Once you've removed the old toilet, you may discover that the flange to which it's mounted is damaged. Flanges can be made of several materials, including cast iron, copper, brass and plastic. If your flange is badly damaged, you may wish to have a plumber replace it. If it isn't severely cracked or badly broken, you may be able to make a simple and permanent repair by using a special tab that fits under the lip of the flange. This tab has a hole through which the closet bolt is attached. After the bolt is inserted through the hole, the tab is placed under the lip of the flange in the broken area. As the closet bolts are tightened, the tab pulls against the bottom of the flange lip, securing the bowl in place. Of course, if your toilet mounts directly to the wooden floor and not to the flange itself, the seat of the flange (the inner circle against which the wax will seal) is the important thing. If the flange is cracked or broken inside this area, you need to have it replaced.
Installing the New Toilet
Always refer to the manufacturer's instructions for the model you purchase.
Setting the Bowl
You can install the new toilet just as you took the old one out — in pieces — to save your back from unnecessary injury.

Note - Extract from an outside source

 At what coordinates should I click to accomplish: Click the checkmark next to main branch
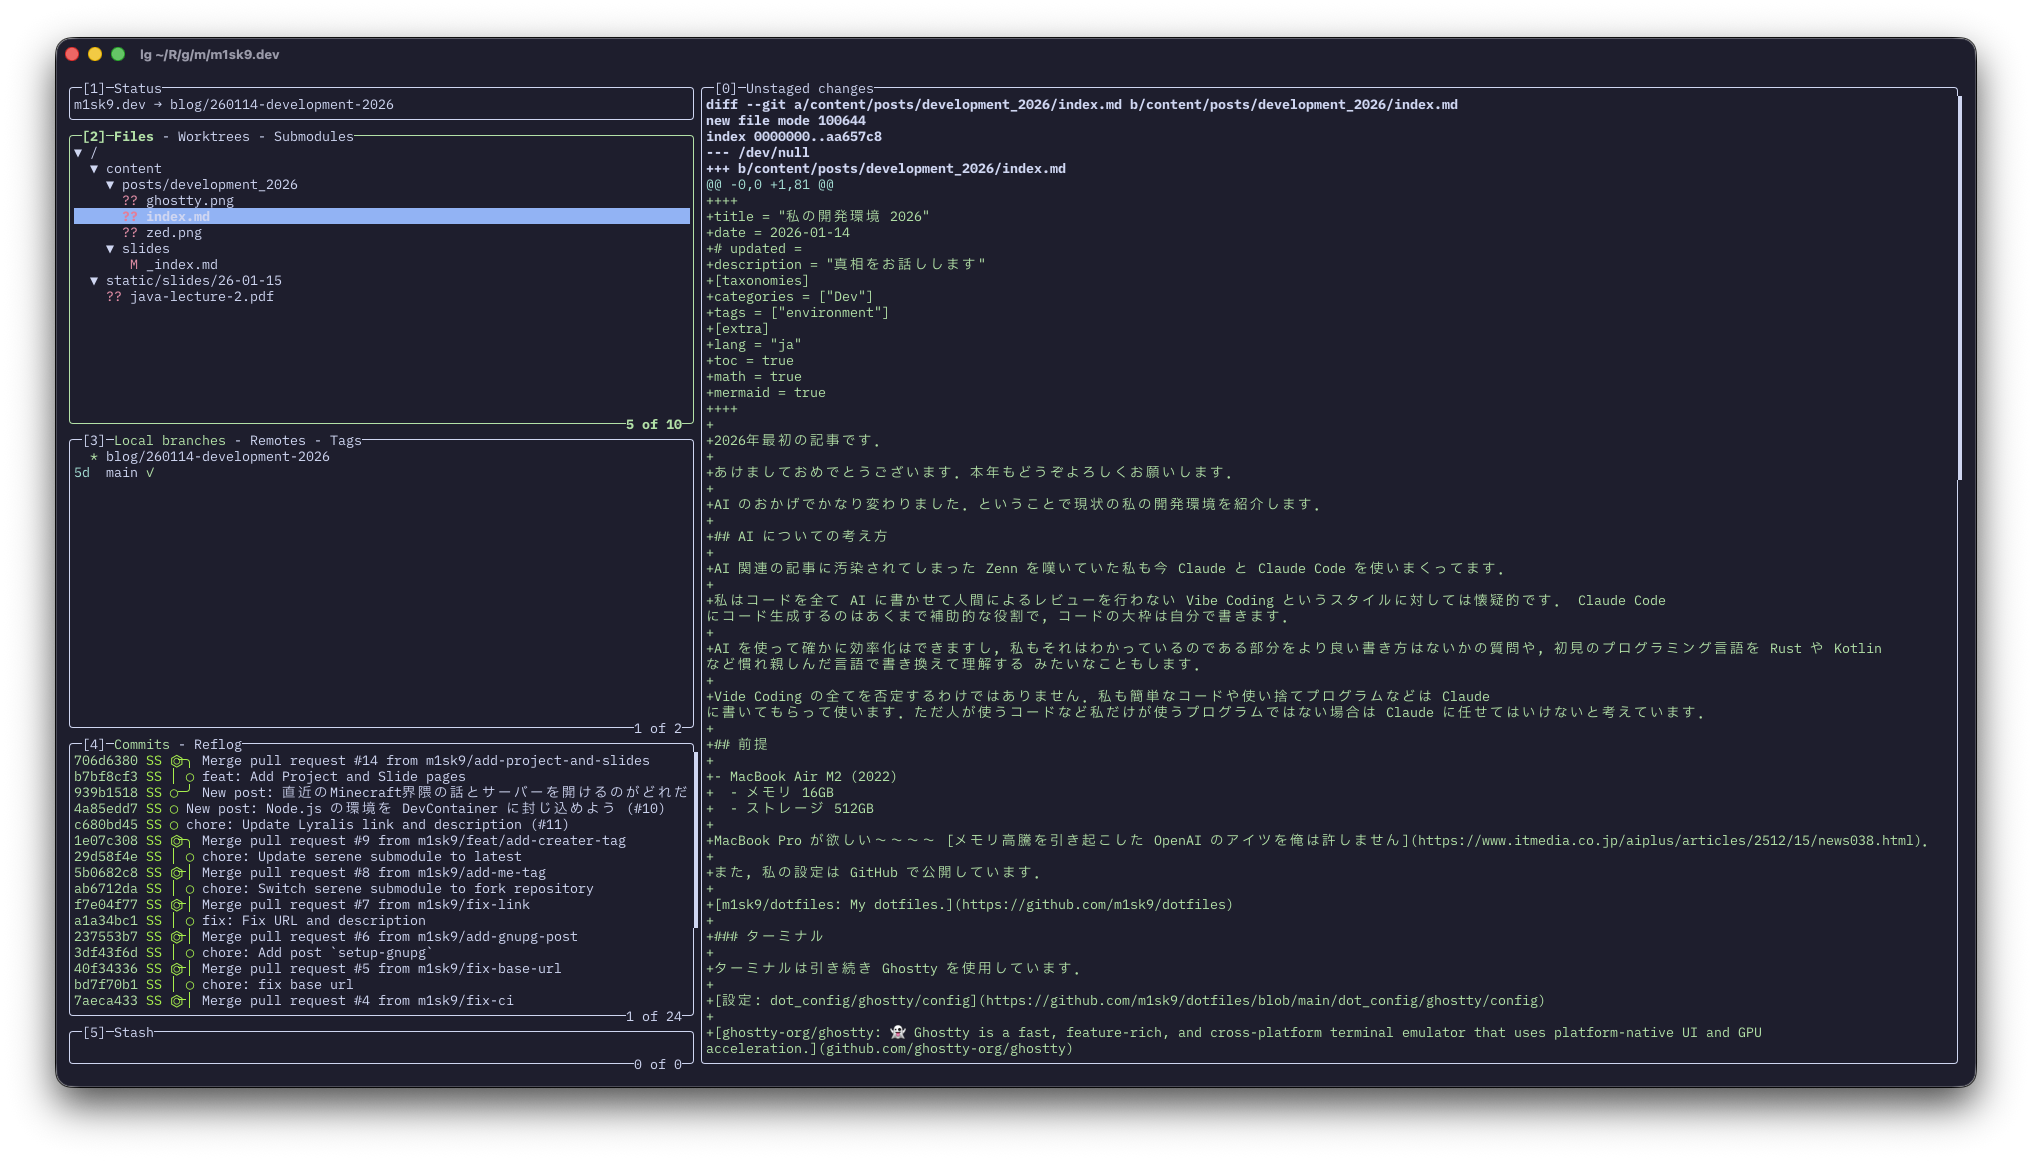pyautogui.click(x=150, y=473)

- Insert closet bolts if they're the kind that slide into the flange, and place them in a line parallel to the wall behind the toilet. If they're the types that screw into the floor, install the new bolts in place of the old ones.
- Turn the bowl over on the floor. Put something under it (a rug or blanket) to prevent damage. Install the wax ring on the waste horn with the tapered end facing the toilet. The waste horn is the protrusion on the base of the toilet that extends into the flange. A warm wax ring is softer and easier to work with. If you've brought yours in from the cold, allow it to warm up before performing this step.

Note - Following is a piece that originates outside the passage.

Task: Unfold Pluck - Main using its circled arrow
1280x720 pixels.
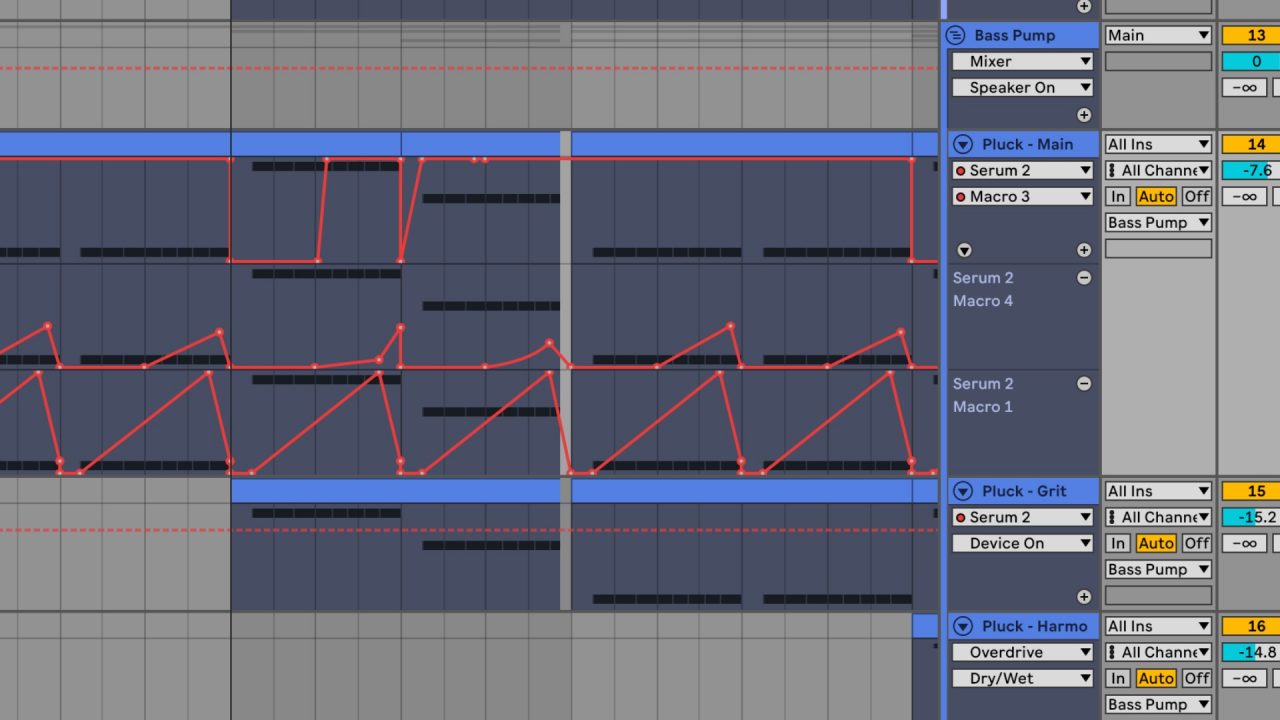Action: click(x=962, y=144)
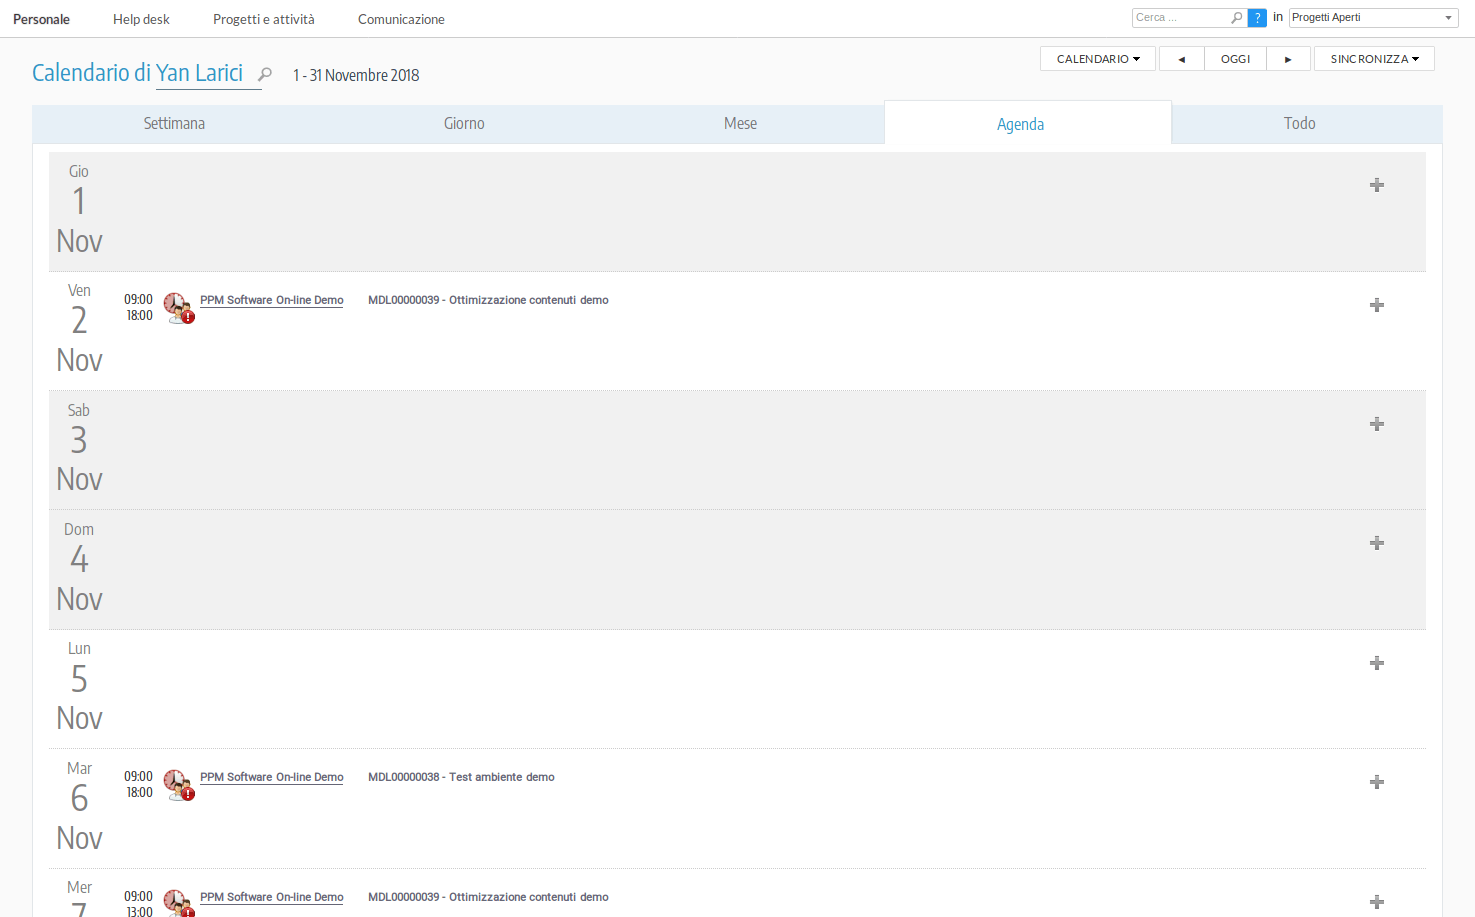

- Unplug the waste drain hole, and position the toilet on the flange. Loosely install the retainer washers and nut. Make sure the tapered washers are installed with the appropriate side up. These washers will be labeled in the manufacturer's instructions.
- Position the toilet and gently press down against the wax ring and flange with a rocking motion.
With the bowl in place, tighten the nuts on the closet bolts by alternating from side to side so you'll more evenly distribute the pressure.
- Install the bolt caps on the closet bolts. After the installation is complete and you've checked to be sure there are no leaks, you can seal the base of the toilet with sealant. Tub and bath silicon sealant is appropriate. It can be applied from a tube and smoothed with a wet finger.
Installing the Tank
- Install the large rubber gasket over the outlet on the bottom of the tank per the manufacturer's instructions.
- Insert the tank mounting bolts and rubber washers from inside the tank, through the mounting area of the bowl.
- Place the tank in position, and alternately tighten the nuts until the tank is securely fastened to the bowl. Again, don't overtighten.
- Install a toilet seat according to the manufacturer's instructions.
- Install the water supply line. If you use the new, flexible supply line, this step is easy. If you use a rigid supply line, you'll need to do some bending to make it fit. Don't crimp the line. This will obstruct the flow of water and weaken the line, possibly causing it to leak or break.
Adjusting the Flushing Mechanism
When your toilet is fully installed, it may be necessary to make some minor adjustments to the flushing mechanism. Try flushing it to see how it works and to make any changes. Follow the manufacturer's instructions.
Don't overtighten the bolts; you may damage the base of the toilet.